• **Teks yang Diberikan**
>>>>

Tengoklah kisah perjalanannya tersebut dalam puisi berikut:
Jalan Puisi
Puisi perjalanan mikraj;
jalan naik menuju Allah
meniti asma, sifat, af’alullah
Lama diri bersimbah
panas serta berbasah-basah
tunduk tengadah pulang ke diri
nyatanya tak siapa pemilik apa
Puisi perjalanan mikraj;
jalan pupus di dalam Allah
hilang panas hilang basah
punah diri dalam Allah
suara jiwa mengkalamullah
Puisiku perjalanan mikraj;
jalan pulang dari Allah dengan Allah
ulat kepompong berubah polah
sukma terbang selendang kiswah
Puisiku perjalanan mikraj;
trun di pintu-pintu rumah
sudah bersayap puisi amanah
kata-kata rahmat – petuah
Tamban, 3/11/2012
Setelah
sekian lama ia bersusah payah, “berpanas dan berbasah”, terlepas dari ada
tidaknya pengaruh ajaran tasawuf yang pernah ia tekuni (IA menyimak ajaran
tasawuf 1983-1992(Amandit, 2013:164)), IA kini menemukan keindahannya. Ya, IA
telah sampai pada perjalanan puisinya yang paling indah. …//Puisiku perjalanan
mikraj;/jalan pulang dari Allah dengan Allah/ ulat kepompong berubah polah/
sukma terbang selendang kiswah/….

<<<<

• **Soal Tugas**
Tolong tuliskan setiap baris yang tepat mengikuti baris berakhiran "perjalanan mikraj;" dalam puisi "Jalan Puisi" pada teks yang diberikan. Daftar di bawah ini tidak diperlukan.

• **Daftar Data**
>>>>

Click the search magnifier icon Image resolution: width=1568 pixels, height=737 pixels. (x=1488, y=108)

<<<<
>>>>

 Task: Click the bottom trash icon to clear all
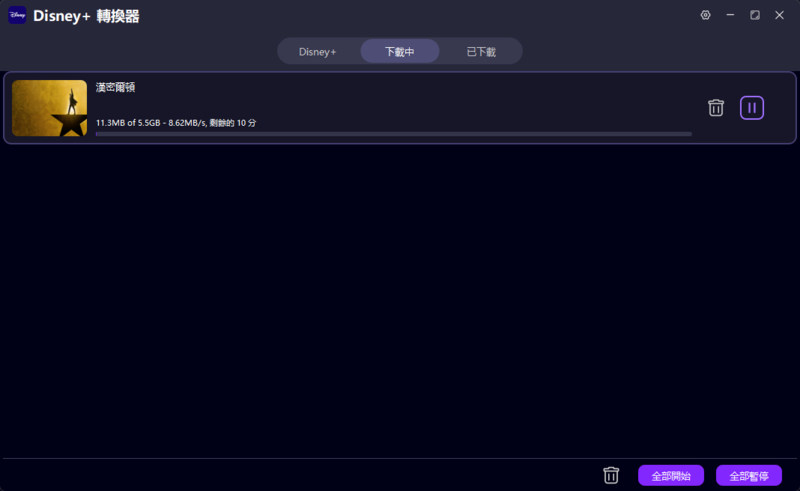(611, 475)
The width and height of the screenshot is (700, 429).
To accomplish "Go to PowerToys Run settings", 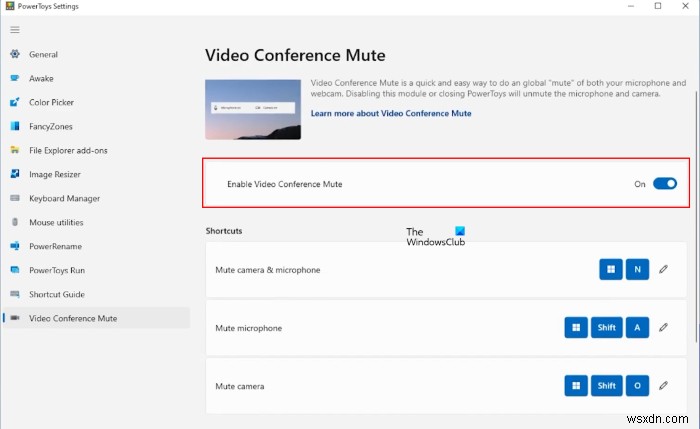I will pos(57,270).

<<<<

• **Jawaban Tugas**
- jalan naik menuju Allah
- jalan pupus di dalam Allah
- jalan pulang dari Allah dengan Allah
- trun di pintu-pintu rumah